What you will build: an API + database as one application
In this project you will run an API service and a database service together as a single “application” using multi-container orchestration. The goal is not just to start two containers, but to manage them as a unit: start/stop together, share configuration, connect over an internal network, and keep the database data persistent across restarts.
You will use Docker Compose to describe the whole stack in one file. Compose is ideal for beginner-friendly orchestration on a single machine because it lets you declare services, networks, volumes, environment variables, and startup order in a readable format.

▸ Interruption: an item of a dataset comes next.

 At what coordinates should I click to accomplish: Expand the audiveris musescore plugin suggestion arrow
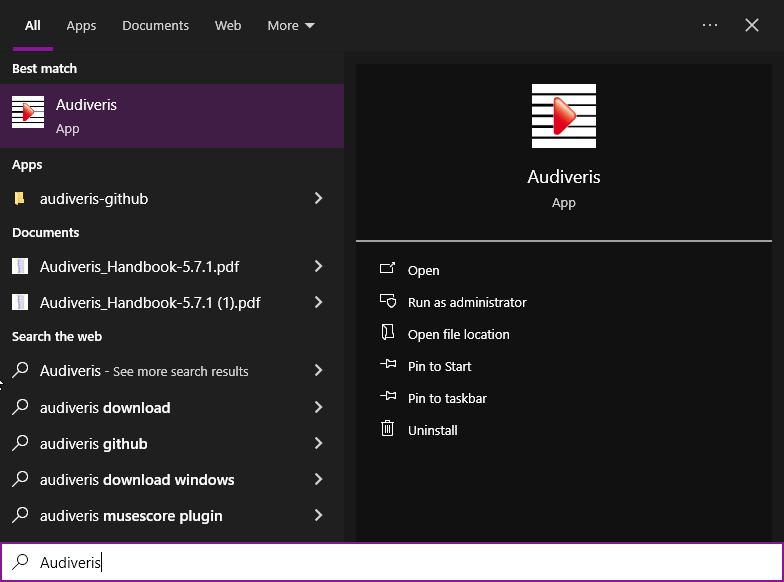click(319, 516)
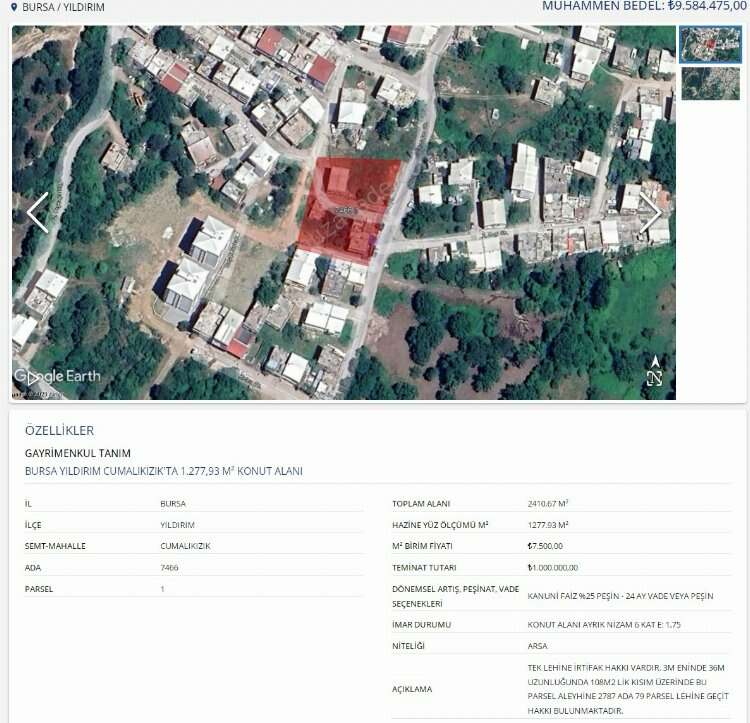
Task: Select the second gallery thumbnail
Action: [710, 84]
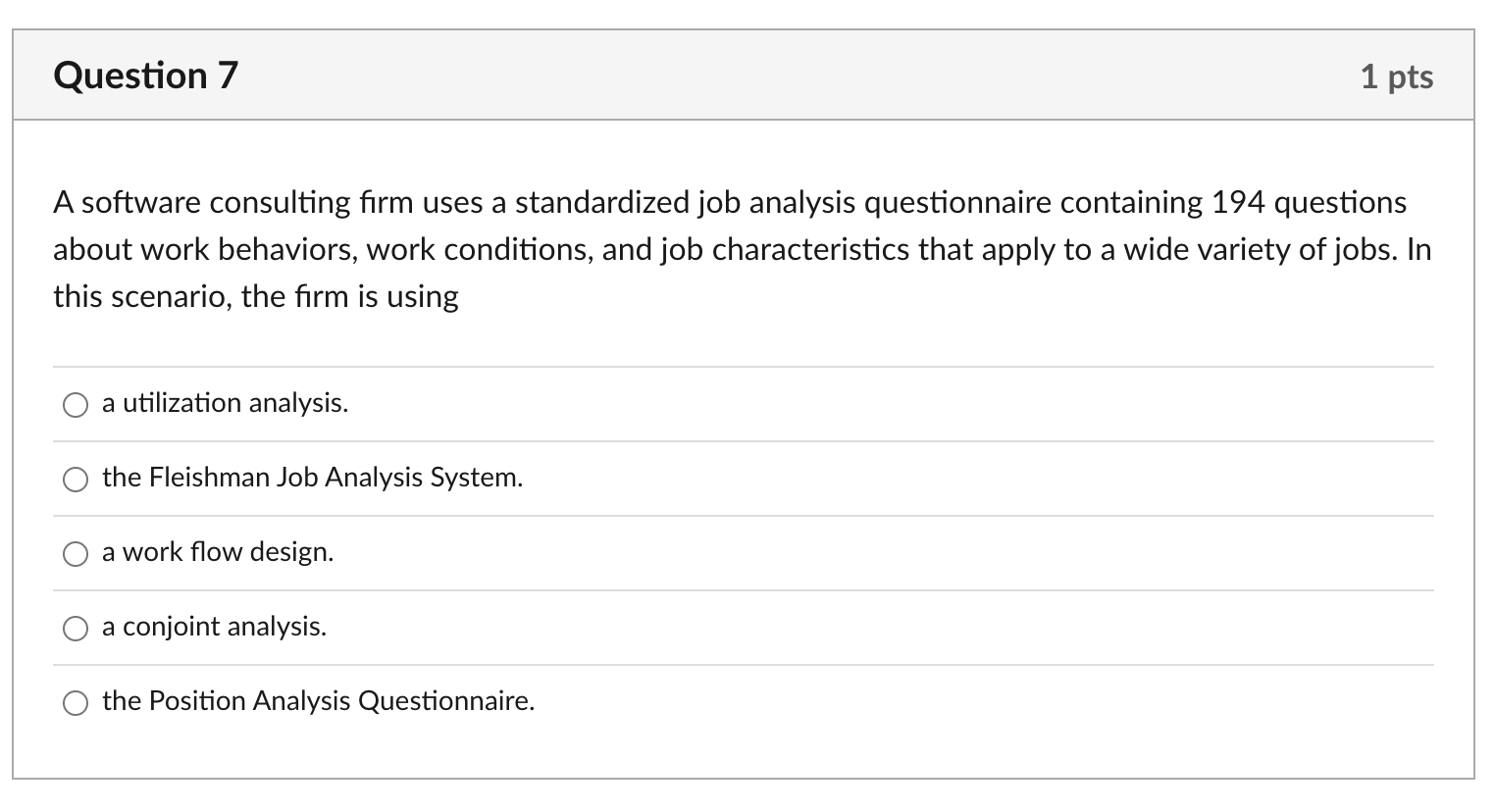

You will also learn the practical realities of multi-container apps: service discovery by name, health checks, initialization scripts, and safe handling of secrets during local development.
Project overview
- API service: a small web API (example: Node.js + Express) that reads/writes items in a database.
- Database service: PostgreSQL (you can swap for MySQL later, but the patterns are the same).
- Orchestration: Docker Compose file that defines both services, a private network, and a named volume for database storage.
Key concept: orchestration is about declaring relationships
When you orchestrate multiple containers, you are declaring how services relate to each other rather than manually wiring them every time. In a multi-container app, the API depends on the database being reachable, and both services need consistent configuration. Compose provides:
- Service definitions: each container is described as a service with image/build, ports, environment, and more.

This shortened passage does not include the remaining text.